— Start of Selected text —
The Phone Call
One morning, around 2am, I received a call from my manager – “I know you’re not on call and so you know I wouldn’t be calling you if it wasn’t urgent but…….”.
I was a network engineer for a long time and those words for me are like the Bat-signal – I didn’t need an explanation, I was in my car and driving within 10 minutes.
Of the many times that has happened to me that one doesn’t even crack the top 3 of wacky outages I’ve been in. This one started with “…..errr the building has been struck by lighting and taken everything out” (believe me that it’s nothing like Back to the Future)
An hour and half later I walked in to my manager giving me a list of issues. The number one was a Cisco Catalyst 4009 running Catos (Google it kids) that we thought had only had a blown layer3 daughter card. We had a very good maintenance contract and had the part on site within about an hour or so and swapped. We soon found out that this wasn’t the only issue with the Cat.
— End of Selected text —
— Start of Record list —
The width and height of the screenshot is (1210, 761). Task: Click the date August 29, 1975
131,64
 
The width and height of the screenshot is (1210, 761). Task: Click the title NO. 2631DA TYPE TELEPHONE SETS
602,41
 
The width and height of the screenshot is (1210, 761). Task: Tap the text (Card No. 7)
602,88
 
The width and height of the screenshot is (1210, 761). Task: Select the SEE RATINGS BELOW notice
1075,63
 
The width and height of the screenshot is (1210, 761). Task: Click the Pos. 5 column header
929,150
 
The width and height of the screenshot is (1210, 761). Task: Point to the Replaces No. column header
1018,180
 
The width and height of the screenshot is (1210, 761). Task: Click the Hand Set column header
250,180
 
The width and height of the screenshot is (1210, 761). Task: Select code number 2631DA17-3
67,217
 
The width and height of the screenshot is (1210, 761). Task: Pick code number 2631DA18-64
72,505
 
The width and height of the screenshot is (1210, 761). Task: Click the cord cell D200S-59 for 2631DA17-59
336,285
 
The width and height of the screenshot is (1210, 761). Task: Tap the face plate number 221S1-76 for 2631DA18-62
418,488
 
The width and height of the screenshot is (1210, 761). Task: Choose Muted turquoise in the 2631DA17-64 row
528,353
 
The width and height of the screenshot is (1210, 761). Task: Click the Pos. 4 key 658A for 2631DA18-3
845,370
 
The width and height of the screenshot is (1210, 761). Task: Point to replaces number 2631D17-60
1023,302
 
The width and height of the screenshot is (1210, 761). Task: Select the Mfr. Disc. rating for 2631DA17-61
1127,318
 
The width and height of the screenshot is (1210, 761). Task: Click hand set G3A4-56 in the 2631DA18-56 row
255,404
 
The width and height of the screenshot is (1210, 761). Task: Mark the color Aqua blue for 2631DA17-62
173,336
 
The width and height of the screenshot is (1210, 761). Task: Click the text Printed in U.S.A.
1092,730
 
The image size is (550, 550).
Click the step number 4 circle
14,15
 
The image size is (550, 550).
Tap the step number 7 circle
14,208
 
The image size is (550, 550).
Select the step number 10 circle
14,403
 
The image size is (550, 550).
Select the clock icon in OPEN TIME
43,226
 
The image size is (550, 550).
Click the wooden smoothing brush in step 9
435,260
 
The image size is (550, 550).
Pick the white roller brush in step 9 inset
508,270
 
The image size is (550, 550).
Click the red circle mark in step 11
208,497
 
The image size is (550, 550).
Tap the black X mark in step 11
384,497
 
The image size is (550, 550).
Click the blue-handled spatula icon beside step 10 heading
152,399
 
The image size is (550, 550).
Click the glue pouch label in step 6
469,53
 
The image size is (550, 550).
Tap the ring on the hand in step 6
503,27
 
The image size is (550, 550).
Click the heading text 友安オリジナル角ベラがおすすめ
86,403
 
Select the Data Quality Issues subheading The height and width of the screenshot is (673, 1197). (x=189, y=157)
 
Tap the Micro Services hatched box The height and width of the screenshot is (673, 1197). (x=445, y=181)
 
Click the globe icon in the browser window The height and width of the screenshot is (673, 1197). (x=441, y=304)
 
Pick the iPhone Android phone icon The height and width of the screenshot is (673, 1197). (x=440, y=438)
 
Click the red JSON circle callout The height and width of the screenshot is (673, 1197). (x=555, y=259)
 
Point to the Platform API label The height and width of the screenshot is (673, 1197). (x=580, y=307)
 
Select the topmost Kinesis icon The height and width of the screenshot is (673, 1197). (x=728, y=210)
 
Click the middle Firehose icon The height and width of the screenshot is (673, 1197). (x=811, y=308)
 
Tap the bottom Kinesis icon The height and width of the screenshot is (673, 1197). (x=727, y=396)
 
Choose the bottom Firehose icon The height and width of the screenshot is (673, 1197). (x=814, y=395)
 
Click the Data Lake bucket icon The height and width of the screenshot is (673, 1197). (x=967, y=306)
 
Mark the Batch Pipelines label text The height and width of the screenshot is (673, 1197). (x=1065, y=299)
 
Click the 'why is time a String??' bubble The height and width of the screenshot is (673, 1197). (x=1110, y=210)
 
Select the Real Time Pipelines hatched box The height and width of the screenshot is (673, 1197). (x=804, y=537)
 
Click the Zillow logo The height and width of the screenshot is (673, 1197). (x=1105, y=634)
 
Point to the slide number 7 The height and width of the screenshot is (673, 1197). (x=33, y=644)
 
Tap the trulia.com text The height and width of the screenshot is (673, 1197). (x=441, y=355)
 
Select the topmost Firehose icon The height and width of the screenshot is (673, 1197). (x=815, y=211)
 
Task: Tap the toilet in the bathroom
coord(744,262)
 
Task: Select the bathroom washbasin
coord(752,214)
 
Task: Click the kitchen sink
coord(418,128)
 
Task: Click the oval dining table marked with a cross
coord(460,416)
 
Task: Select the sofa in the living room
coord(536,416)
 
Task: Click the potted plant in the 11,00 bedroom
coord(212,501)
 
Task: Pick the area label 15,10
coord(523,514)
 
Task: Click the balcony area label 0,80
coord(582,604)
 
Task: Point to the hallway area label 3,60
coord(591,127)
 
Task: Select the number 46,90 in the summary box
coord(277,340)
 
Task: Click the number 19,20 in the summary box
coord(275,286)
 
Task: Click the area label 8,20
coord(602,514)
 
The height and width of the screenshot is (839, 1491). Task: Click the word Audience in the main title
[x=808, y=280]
— End of Record list —
* **What is being asked**
Retype the passage headed "The Phone Call" in full, word for word, from its heading through its final sentence.

* **Result of the exercise**
The Phone Call
One morning, around 2am, I received a call from my manager – “I know you’re not on call and so you know I wouldn’t be calling you if it wasn’t urgent but…….”.
I was a network engineer for a long time and those words for me are like the Bat-signal – I didn’t need an explanation, I was in my car and driving within 10 minutes.
Of the many times that has happened to me that one doesn’t even crack the top 3 of wacky outages I’ve been in. This one started with “…..errr the building has been struck by lighting and taken everything out” (believe me that it’s nothing like Back to the Future)
An hour and half later I walked in to my manager giving me a list of issues. The number one was a Cisco Catalyst 4009 running Catos (Google it kids) that we thought had only had a blown layer3 daughter card. We had a very good maintenance contract and had the part on site within about an hour or so and swapped. We soon found out that this wasn’t the only issue with the Cat.